Figure 3. Radiomics models predict overall response DC/PD in ICI cohorts. For each cohort, models were optimized in the training set with 10-fold CV, and the final performance was reported on unseen data in the test set. We show both the training set 10-fold CV ROC curve as well as the test set ROC curve. AUC, sensitivity (Sens), specificity (Spec), precision (Prec), and F-score (F1) were reported. (A) Model of radiomic features only in I+N cohort. (B) Model of radiomic features only in the PD-1 cohort. (C) Model of radiomic features and clinical variables in I+N cohort. (D) Model of radiomic features and clinical variables in PD-1 cohort. For I+N models in (A) and (C): n=67 and 15 patients in training/test set (80%/20% split), respectively (total is 82). 400 radiomic features were reduced to 17 prior to model training. For PD-1 models in (B) and (D): n=104 and 25 patients in training/test set (80%/20% split), respectively (total is 129). 400 radiomic features were reduced to 23 prior to model training. (E) Variable importance (VarImp) of the features from I+N model in (C). (F) Variable importance (VarImp) of the features from the PD-1 model in D). Features with VarImp>1 are shown in (E) and (F); red vertical dashed line indicates VarImp=20; features with VarImp≥20 are generally considered important in predicting outcome. Color indicates whether a feature is greater in overall response PD (blue) or DC (gold). Clinical variables are bolded. The AUC p value shown at the top left corner of each ROC panel in (A-D) was computed using function roc.area from R package verification (V.1.42), which implements a two-sided Wilcoxon rank-sum test. ASM, angular s moment; AUC, area under the curve; BMI, body mass index; CV, cross-validation; DC, disease control; FPR, false positive rate; ICI, immune-checkpoint inhibitors; I+N, ipilimumab+nivolumab; IMC, informational measure of correlation; NLR, neutrophil-to-lymphocyte ratio; PD, progressive disease; PD-1, programmed cell death protein-1; ROC, receiver operating characteristic; TPR, true positive rate.

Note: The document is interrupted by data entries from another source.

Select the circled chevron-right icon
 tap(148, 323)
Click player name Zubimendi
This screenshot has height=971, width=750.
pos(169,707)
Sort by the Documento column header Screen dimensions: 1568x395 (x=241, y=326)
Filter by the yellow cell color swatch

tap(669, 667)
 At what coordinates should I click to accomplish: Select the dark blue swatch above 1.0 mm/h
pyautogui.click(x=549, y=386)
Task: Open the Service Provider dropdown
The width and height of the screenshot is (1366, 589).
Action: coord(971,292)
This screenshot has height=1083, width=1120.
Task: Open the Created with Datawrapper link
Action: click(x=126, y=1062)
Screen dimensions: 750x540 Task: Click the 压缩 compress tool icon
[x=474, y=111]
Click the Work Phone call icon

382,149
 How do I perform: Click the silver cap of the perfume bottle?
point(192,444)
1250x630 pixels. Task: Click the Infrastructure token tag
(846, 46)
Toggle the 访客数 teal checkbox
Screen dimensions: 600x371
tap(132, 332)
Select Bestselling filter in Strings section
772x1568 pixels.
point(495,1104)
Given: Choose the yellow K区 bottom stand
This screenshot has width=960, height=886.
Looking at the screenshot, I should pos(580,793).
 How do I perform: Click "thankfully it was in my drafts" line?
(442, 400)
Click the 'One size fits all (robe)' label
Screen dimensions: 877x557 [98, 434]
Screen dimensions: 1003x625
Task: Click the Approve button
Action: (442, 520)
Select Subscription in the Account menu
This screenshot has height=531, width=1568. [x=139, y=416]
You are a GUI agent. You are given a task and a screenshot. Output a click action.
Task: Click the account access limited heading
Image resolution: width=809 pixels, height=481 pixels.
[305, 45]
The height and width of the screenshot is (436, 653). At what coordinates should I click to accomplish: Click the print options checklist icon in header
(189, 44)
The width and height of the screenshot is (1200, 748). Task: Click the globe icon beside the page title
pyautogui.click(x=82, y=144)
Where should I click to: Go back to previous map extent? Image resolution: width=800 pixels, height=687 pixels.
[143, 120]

Figure 4. Radiomics models predict organ-specific response DC/PD in immune-checkpoint inhibitors cohorts. For each cohort, leave-one-out cross-validation was applied to all samples to generate the ROC curve. AUC, sensitivity (Sens), and specificity (Spec) were reported. 400 radiomic features were reduced to 10 prior to model construction. (A) Model of radiomic features in I+N cohort (left to right): lung (34), LN (37), liver (21), soft tissue (32), and brain (20). Numbers in paratheses indicate the number of metastases for model construction per organ. (B) Model of radiomic features in PD-1 cohort (left to right): lung (54), LN (52), liver (22), soft tissue (50). Brain models of the PD-1 cohort were not constructed considering the small sample size. (C) Heatmap summarizing radiomic features used by overall response or organ-specific response models to predict DC/PD. Models are shown on the row, and features are shown on the column. Same radiomic features at different gray levels were collapsed as one entry for visualization purposes. Features of variable importance (VarImp)≥20 from each model were included in these comparisons. Asterisks highlight top shared features high in DC (IMC_2_Avg, kurtosis) or high in PD (skewness). Blue arrow indicates features shared by I+N organ models (correlation_Avg). The AUC p value shown at the top left corner of each ROC panel in (A) and (B) was computed using function roc.area from R package verification (V.1.42), which implements a two-sided Wilcoxon rank-sum test. ASM, angular s moment; AUC, area under curve; CV, cross-validation; DBV, divided by volume (indicating this is a volume-independent second-order feature); DC, disease control; FPR, false positive rate; IMC, informational measure of correlation; I+N, ipilimumab+nivolumab; LN, lymph node; PD, progressive disease; PD-1, programmed cell death protein-1; ROC, receiver operating characteristic; TPR, true positive rate.